GettyImages-1169220710 Olivier Douliery/AFP via Getty Images

Will Biden Make a Historic Mistake at the Fed?

The past 30 years should have taught Democrats to put their own economic policy priorities before symbolic gestures of "bipartisanship." If US President Joe Biden does not replace Federal Reserve Chair Jerome Powell with Lael Brainard, he will almost certainly regret it.

BERKELEY – In 1987, Alan Greenspan was appointed by Republican President Ronald Reagan to chair the US Federal Reserve Board of Governors, succeeding Paul Volcker. Eight years later, President Bill Clinton, a Democrat, was impressed by Greenspan’s willingness to use monetary policy to offset his administration’s fiscal retrenchment. This kept growth from stalling in the 1990s, and Greenspan did it despite partisan opposition from Republicans who denounced him for too-loose monetary policy. In 1996, Clinton reappointed Greenspan to a third term, and then to a fourth in 2000.
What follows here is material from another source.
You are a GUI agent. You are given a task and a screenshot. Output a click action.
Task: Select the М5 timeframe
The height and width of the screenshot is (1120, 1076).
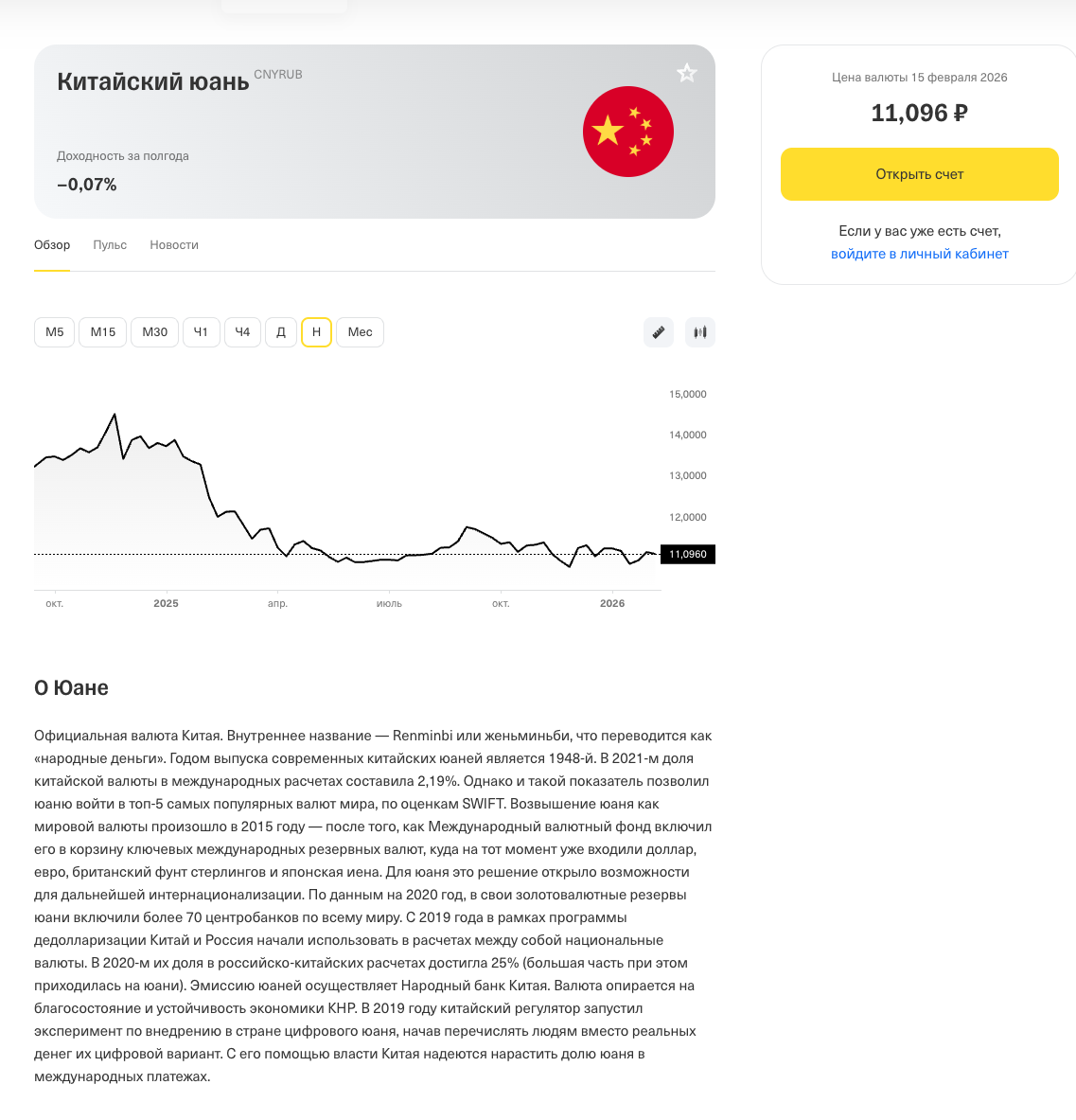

But Greenspan’s nurturing of the (highly beneficial) 1990s dot-com boom turned out to be the last time he would act bravely, wisely, and in a nonpartisan fashion. In the 2000s, he put partisan loyalty first, endorsing Republican President George W. Bush’s 2001 and 2003 tax cuts even though he evidently considered them to be bad policy.

When Fed Governor Edward Gramlich warned that mortgages, derivatives, and mortgage derivatives demanded much closer scrutiny and regulation, Greenspan rejected this argument, insisting that it wasn’t his place to get in the way of lenders who want to lend to home buyers who want to borrow. Never mind that this macroprudential philosophy was in direct contradiction to the one famously articulated by his earlier predecessor, William McChesney Martin, who in 1955 explained that the Fed chair’s job is to remove the punch bowl before the party gets too raucous, even though partygoers are likely to protest.